Unfortunately I'm not on an enterprise plan. I am on the team plan but was unable to file a ticket
@colossal-quill-8119 There is a thread going internally on your problem, and we’ve opened an issue in our Pulumi Cloud repo to look into how our OIDC integration works (so that we can better support
being able to find credentials where it expects credentials). One question you had in the other thread was in regard to running
gcloud auth activate-service-account
. One of our engineers had this suggestion: 1. Set the contents of
as a secret environment variable in the Deployment configuration 2. Have a pre-run command that echos the environment variable into a file on disk 3. Run the
gcloud auth activate-service-account
command referencing the file that was written to disk Would you mind trying that and seeing if it helps the situation at all? Thanks!
I can try that but I won't be able to revert back with the results before Friday. Is that ok?
No worries, I just want to try to get you unstuck. Give it a try and let me know (when you’re able) how it turns out.
Hi folks! I had the same issue and Scott’s advice is spot on. I added a pre-run command and successfully built an image. Thanks! 🙏🏻
Awesome, thanks for confirming it works and for sharing your experience @bland-dog-47600!
@colossal-quill-8119 Let me know (when you have time) if you see the same success.
I tried it and it build and pushes successfully. But there’s now a new issue regarding using that image to deploy a cloud run revision. I’m getting the following error:
Copy code
gcp:cloudrun:Service (service): 
     error: 1 error occurred: 
     	* updating urn:pulumi:dev::api-gateway::gcp:cloudrun/service:Service::service: 1 error occurred: 
     	* Error updating Service "locations/asia-east1/namespaces/ride-app-dev-2/services/api-gateway": Put "<https://asia-east1-run.googleapis.com/apis/serving.knative.dev/v1/namespaces/ride-app-dev-2/services/api-gateway?alt=json>": oauth2/google: unable to generate access token: Post "<https://iamcredentials.googleapis.com/v1/projects/-/serviceAccounts/cloud-run-service-manager@ride-app-dev-2.iam.gserviceaccount.com:generateAccessToken>": oauth2/google: status code 400: {"error":"invalid_target","error_description":"The target service indicated by the \"audience\" parameters is invalid. This might either be because the pool or provider is disabled or deleted or because it doesn't exist."}
@colossal-quill-8119 I had a similar problem. https://pulumi-community.slack.com/archives/C048NVDH6DV/p1690173567200419?thread_ts=1690170041.730299&amp;cid=C048NVDH6DV The audience must be your organisation name as in Pulumi.

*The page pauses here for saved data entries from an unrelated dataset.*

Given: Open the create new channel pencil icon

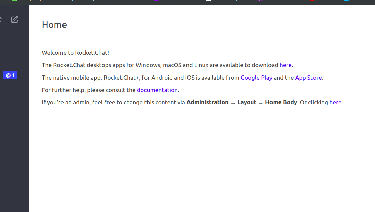Looking at the screenshot, I should tap(14, 20).
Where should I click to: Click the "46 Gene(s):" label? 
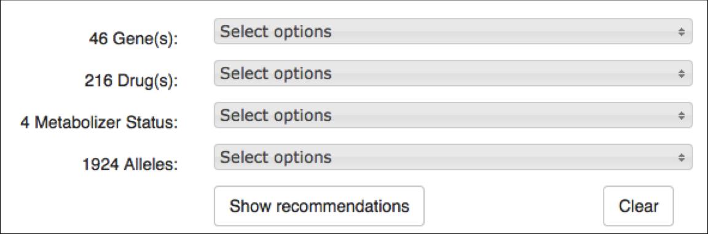[x=133, y=39]
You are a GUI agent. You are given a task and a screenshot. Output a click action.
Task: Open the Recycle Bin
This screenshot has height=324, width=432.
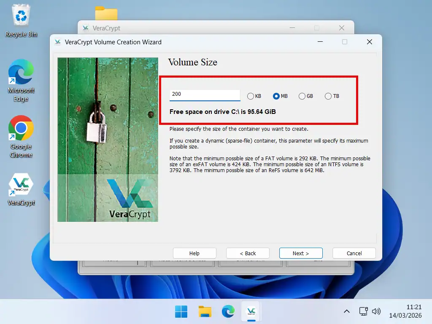21,17
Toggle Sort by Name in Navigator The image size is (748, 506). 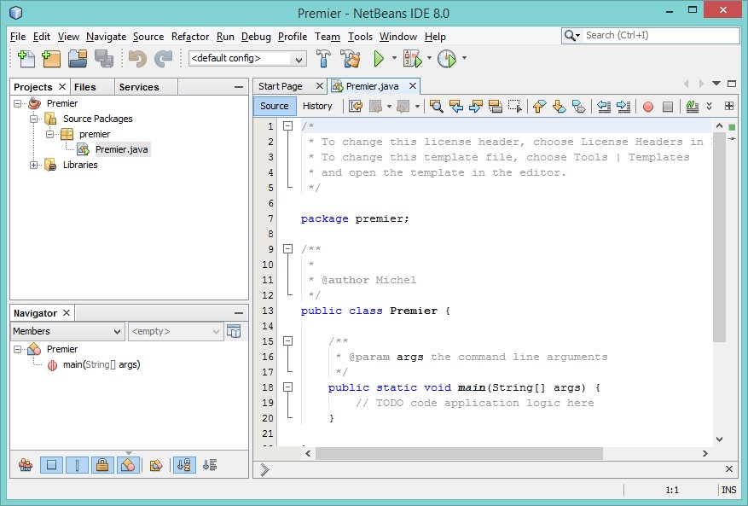tap(183, 465)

@bland-dog-47600 how do I do that? What’s the assertion I need to make? I already have my org name as allowed audiences
You don’t have to specify assertions.
so I have my org already enabled as allowed audiences
@salmon-account-74572 It works perfectly now! Although it’s still a workaround. Looking forward to direct docker auth support through oidc
@colossal-quill-8119 Glad it’s working! As you mentioned, though, the ultimate “fix” belongs to Docker. Our OIDC support enables us to create resources, but it’s the Docker-Artifact Registry auth that was tripping things up.